Dès qu'une agence de notation dégrade la France ou que le Fonds monétaire international hausse le ton, la même phrase circule : « bientôt sous tutelle du FMI, comme la Grèce ». La dette publique a de quoi nourrir l'inquiétude — 115,6 % du PIB fin 2025, soit plus de 3 300 milliards d'euros, pour un déficit de 5,1 %. Mais entre la peur et le mécanisme réel, l'écart est large.
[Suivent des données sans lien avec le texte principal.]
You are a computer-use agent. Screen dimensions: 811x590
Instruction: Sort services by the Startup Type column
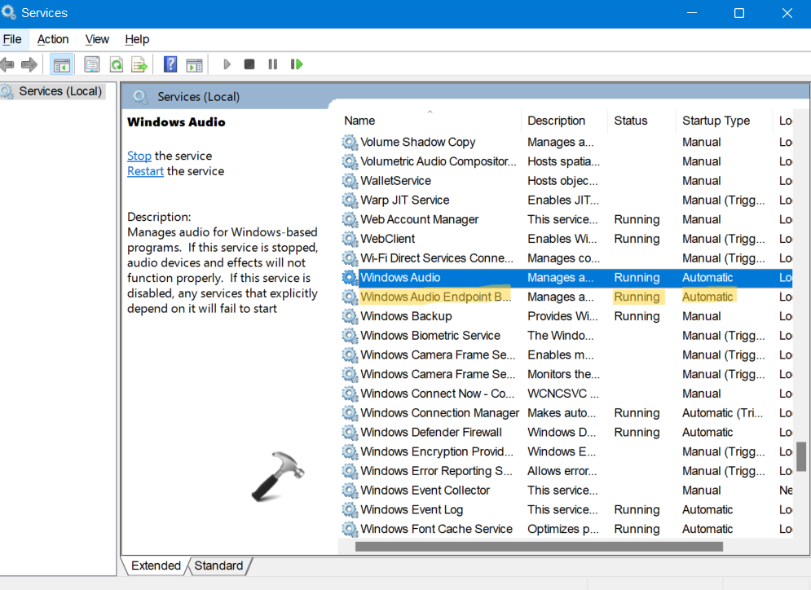point(716,121)
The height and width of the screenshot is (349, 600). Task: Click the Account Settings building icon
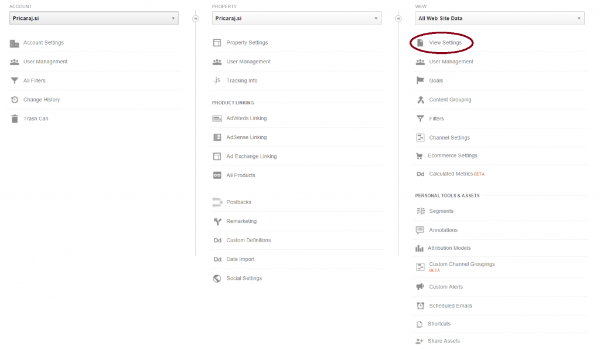click(x=15, y=43)
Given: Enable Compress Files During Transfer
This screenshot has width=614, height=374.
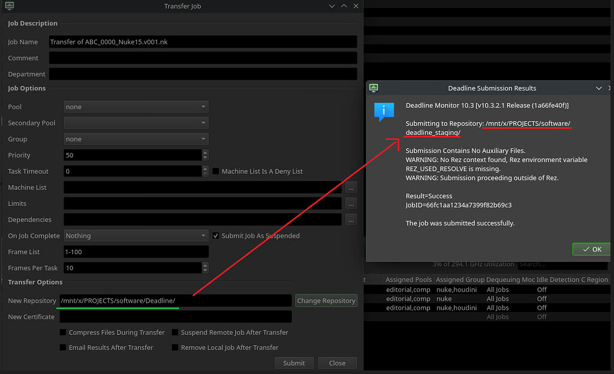Looking at the screenshot, I should pos(62,332).
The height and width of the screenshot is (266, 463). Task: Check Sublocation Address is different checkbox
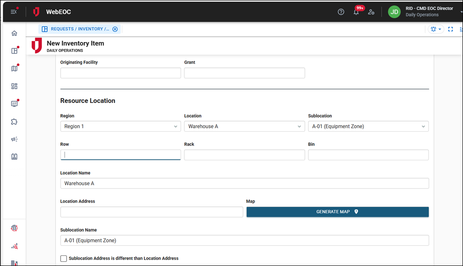coord(64,259)
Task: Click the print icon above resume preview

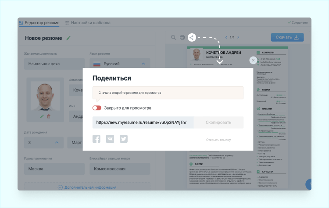Action: click(182, 38)
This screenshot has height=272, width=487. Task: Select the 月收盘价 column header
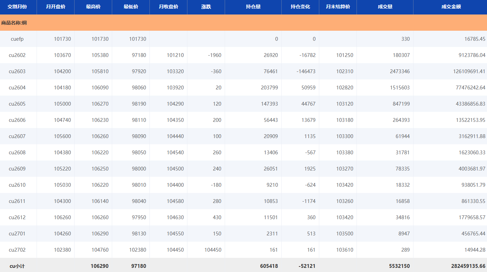tap(168, 7)
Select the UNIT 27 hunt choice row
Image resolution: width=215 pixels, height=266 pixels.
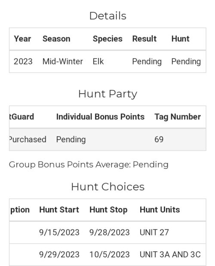(x=108, y=232)
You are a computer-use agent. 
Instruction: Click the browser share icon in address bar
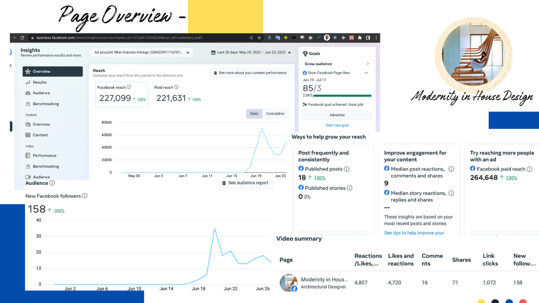click(x=251, y=38)
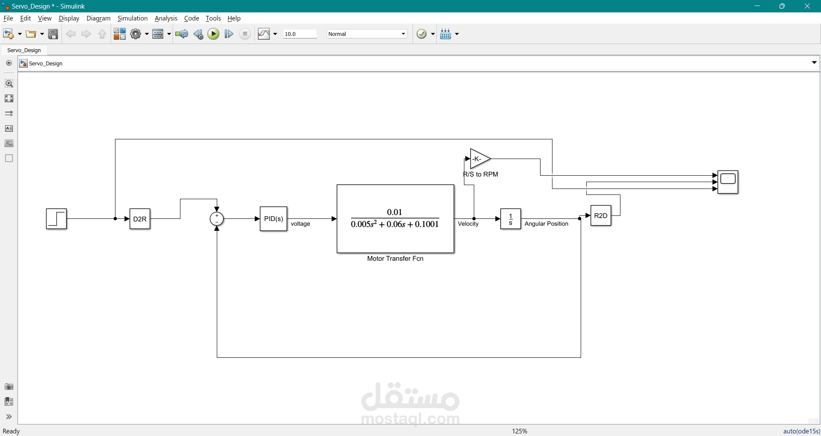Expand the breadcrumb dropdown at top right
The width and height of the screenshot is (821, 436).
tap(814, 63)
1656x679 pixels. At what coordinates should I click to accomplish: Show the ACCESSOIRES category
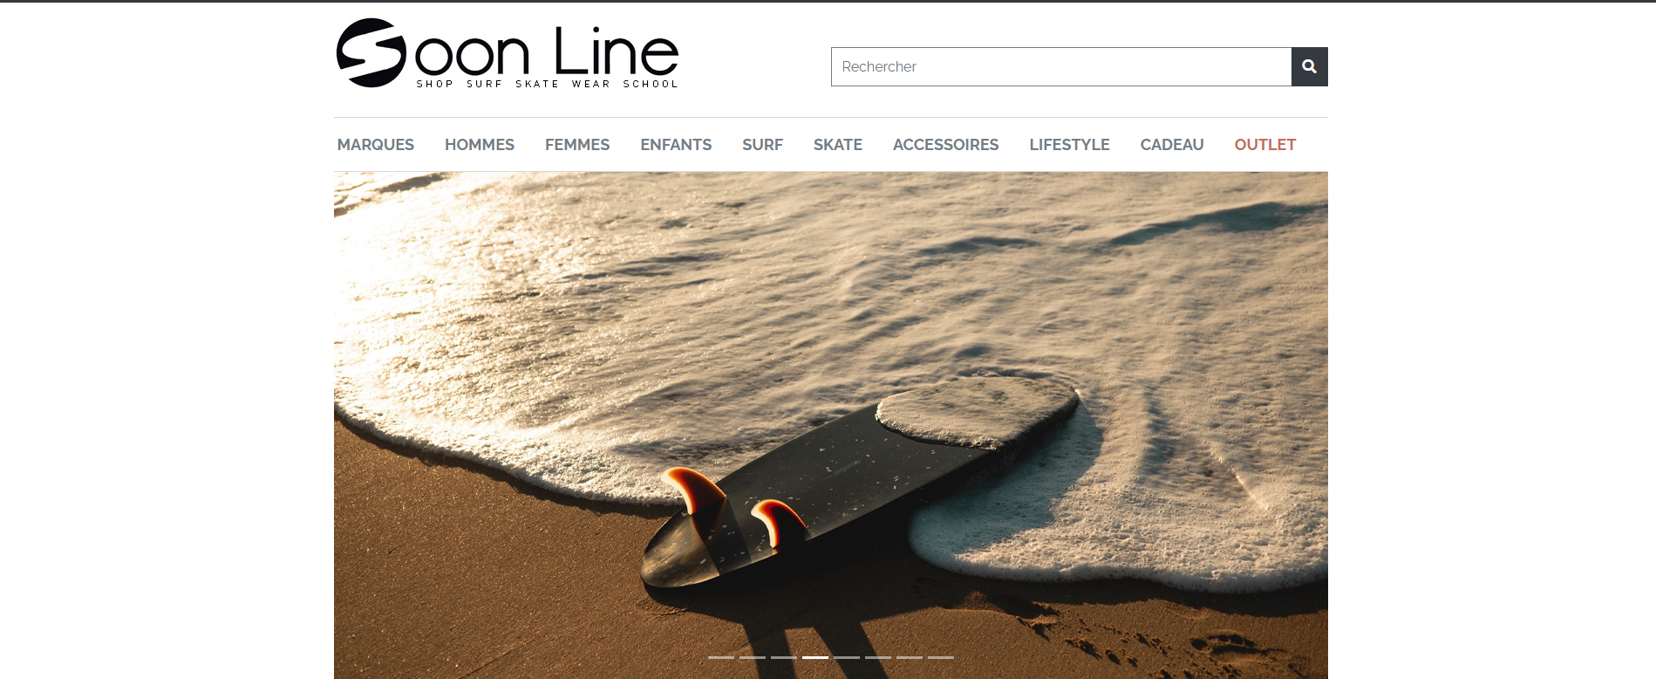[x=946, y=145]
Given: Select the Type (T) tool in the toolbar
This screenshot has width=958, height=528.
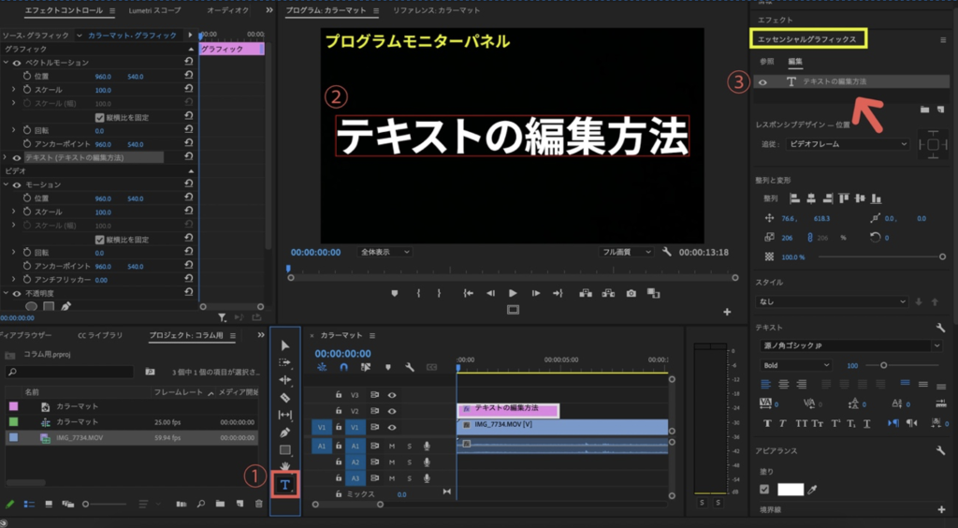Looking at the screenshot, I should pos(285,484).
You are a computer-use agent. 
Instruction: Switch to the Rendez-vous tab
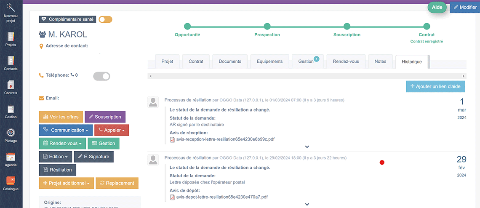[346, 61]
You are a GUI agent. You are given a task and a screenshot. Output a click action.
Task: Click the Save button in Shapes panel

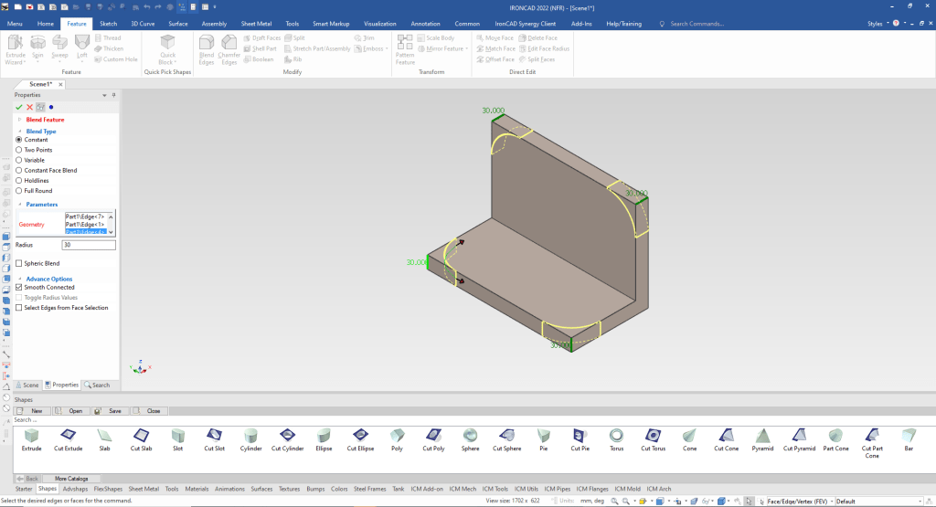tap(111, 411)
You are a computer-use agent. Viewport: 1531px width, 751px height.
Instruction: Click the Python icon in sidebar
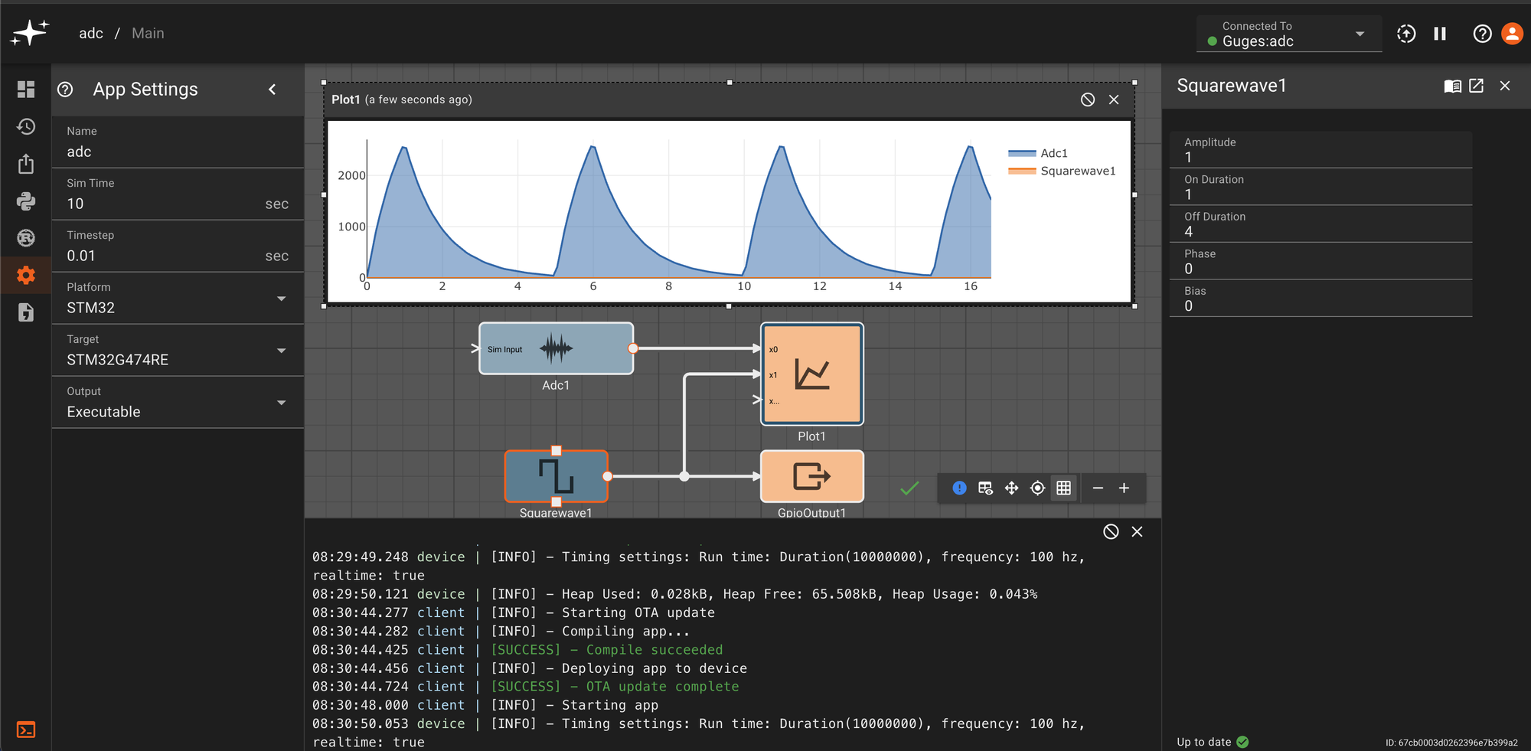click(x=26, y=201)
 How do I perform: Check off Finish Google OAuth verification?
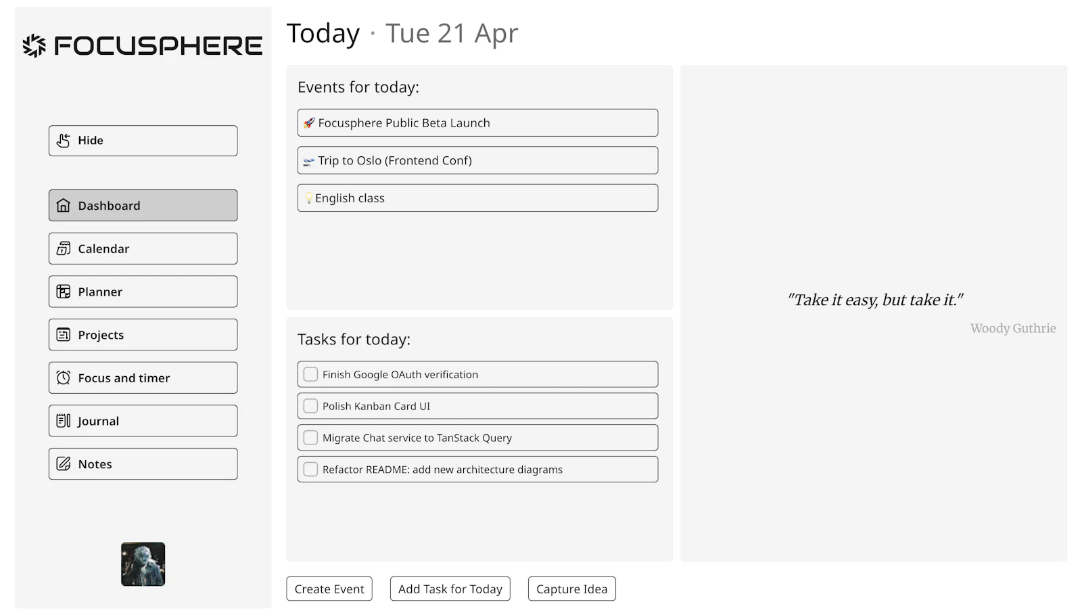tap(310, 374)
Premier malentendu : le FMI n'a pas placé la France sous tutelle, il l'a conseillée. Dans son rapport annuel de surveillance, au printemps 2026, il a salué un déficit ramené à 5,1 % du PIB en 2025 — mieux que prévu — tout en réclamant un effort structurel d'environ 0,8 % du PIB par an de 2027 à 2029 pour repasser sous les 3 % à l'horizon 2029. Parmi ses pistes : allonger la durée de la vie active et faire davantage participer les patients aux dépenses de santé. Des recommandations, pas des ordres.
Qu'est-ce qu'une « mise sous tutelle » du FMI ?
Le terme n'a rien d'officiel. Ce qu'on appelle « tutelle » désigne un plan d'aide assorti de conditions : le Fonds prête à un pays qui ne parvient plus à emprunter sur les marchés à des taux soutenables, en échange de réformes imposées — coupes budgétaires, hausses d'impôts, privatisations. Le déclencheur, c'est la perte d'accès au marché, pas le niveau de dette en lui-même.
Or la France emprunte sans difficulté. Elle place sa dette à des taux encore modérés — autour de 3 % à dix ans — et trouve preneur à chaque émission. Tant que les investisseurs achètent ses obligations, la question d'un prêt du FMI ne se pose pas. C'est précisément ce qui la sépare de la Grèce de 2010, qui avait perdu l'accès aux marchés et dû appeler à l'aide la « troïka » — FMI, Commission européenne et Banque centrale européenne.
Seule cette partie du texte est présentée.